Task details: Reproduce the following forum thread on paying ransomware demands in bitcoin, word for word and in full.

━━━ Text provided

That’s most of my bitcoin customers anymore, those infected with a cryptowall or similar virus. Someone is always calling needed to pay a ransom. Cops, Home Improvement Stores, even a local utility company needed btc last week. It’s crazy most pay it and get nothing. I tell them it’s a waste, they all say it’s a last resort to save their files. A crazy world we live in! :smile:


#3

Yea this comes up all the time for us. I have had to bail lots of people out paying lots of BTC ransoms for users that don’t have a good enough backup. We even had one of our customers open and email, infecting their computer, then forwarding the email on to a colleague because he couldn’t open it, when she couldn’t open it also he made here pass onto a 3rd user. Then people had no backup and infected everything on their local work stations and network shares with 3 different encryption so they had to pay the ransom 3 times. It all worked out in the end and I made a little BTC being the middle man ;).


#4

So you guys are basically saying that the key to “mainstream adoption” would be a cryptoware-super-hydra-worm infecting as many systems as possible so everyone has to buy bitcoins?? :slight_smile:


#5

Can we adapt that logic to burgers


#6

Dunno, did you ever email one? :slight_smile:


#7

Yeah but it was stale


#8

Every one of our customers that has paid the ransom has got 100% of files back. There is a time limit on most of them of about 24 hours so need to act quick. Lucky in Australia I can get BTC within the hour during business hours.


#9

Someone needs to rethink their backup strategy.


#10

Anyone remember them good old days when those pesky little Powerpoint presentations send by email would make it around the company network like a wildfire infecting every single machine? Haven’t seen any of those going around for years now.

━━━━━━
━━━ Extracted data

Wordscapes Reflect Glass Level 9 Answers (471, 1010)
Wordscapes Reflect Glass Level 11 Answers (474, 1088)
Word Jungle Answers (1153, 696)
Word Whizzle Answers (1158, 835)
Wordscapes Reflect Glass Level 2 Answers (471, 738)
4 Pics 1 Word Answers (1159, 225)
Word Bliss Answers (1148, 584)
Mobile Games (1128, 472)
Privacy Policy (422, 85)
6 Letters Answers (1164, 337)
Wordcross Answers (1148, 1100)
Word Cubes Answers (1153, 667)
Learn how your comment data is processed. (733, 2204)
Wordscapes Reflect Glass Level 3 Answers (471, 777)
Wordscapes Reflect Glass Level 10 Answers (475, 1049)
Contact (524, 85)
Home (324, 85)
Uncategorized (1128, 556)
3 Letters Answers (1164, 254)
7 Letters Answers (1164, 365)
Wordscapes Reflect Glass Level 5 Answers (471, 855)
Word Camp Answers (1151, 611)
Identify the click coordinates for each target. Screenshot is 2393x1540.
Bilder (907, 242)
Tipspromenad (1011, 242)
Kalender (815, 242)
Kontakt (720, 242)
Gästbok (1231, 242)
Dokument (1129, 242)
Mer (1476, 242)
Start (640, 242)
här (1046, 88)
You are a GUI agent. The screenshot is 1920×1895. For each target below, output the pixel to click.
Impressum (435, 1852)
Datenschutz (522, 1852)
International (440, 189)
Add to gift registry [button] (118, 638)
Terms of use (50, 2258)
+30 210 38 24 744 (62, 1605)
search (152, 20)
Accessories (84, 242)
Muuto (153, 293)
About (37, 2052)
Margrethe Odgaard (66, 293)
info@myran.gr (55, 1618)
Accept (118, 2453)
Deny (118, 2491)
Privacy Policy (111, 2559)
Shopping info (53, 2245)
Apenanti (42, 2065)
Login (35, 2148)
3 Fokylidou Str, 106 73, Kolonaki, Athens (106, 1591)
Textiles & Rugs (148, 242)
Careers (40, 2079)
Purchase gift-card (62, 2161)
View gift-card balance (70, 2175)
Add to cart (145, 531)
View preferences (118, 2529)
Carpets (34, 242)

━━━━━━

Your response:
That’s most of my bitcoin customers anymore, those infected with a cryptowall or similar virus. Someone is always calling needed to pay a ransom. Cops, Home Improvement Stores, even a local utility company needed btc last week. It’s crazy most pay it and get nothing. I tell them it’s a waste, they all say it’s a last resort to save their files. A crazy world we live in! :smile:


#3

Yea this comes up all the time for us. I have had to bail lots of people out paying lots of BTC ransoms for users that don’t have a good enough backup. We even had one of our customers open and email, infecting their computer, then forwarding the email on to a colleague because he couldn’t open it, when she couldn’t open it also he made here pass onto a 3rd user. Then people had no backup and infected everything on their local work stations and network shares with 3 different encryption so they had to pay the ransom 3 times. It all worked out in the end and I made a little BTC being the middle man ;).


#4

So you guys are basically saying that the key to “mainstream adoption” would be a cryptoware-super-hydra-worm infecting as many systems as possible so everyone has to buy bitcoins?? :slight_smile:


#5

Can we adapt that logic to burgers


#6

Dunno, did you ever email one? :slight_smile:


#7

Yeah but it was stale


#8

Every one of our customers that has paid the ransom has got 100% of files back. There is a time limit on most of them of about 24 hours so need to act quick. Lucky in Australia I can get BTC within the hour during business hours.


#9

Someone needs to rethink their backup strategy.


#10

Anyone remember them good old days when those pesky little Powerpoint presentations send by email would make it around the company network like a wildfire infecting every single machine? Haven’t seen any of those going around for years now.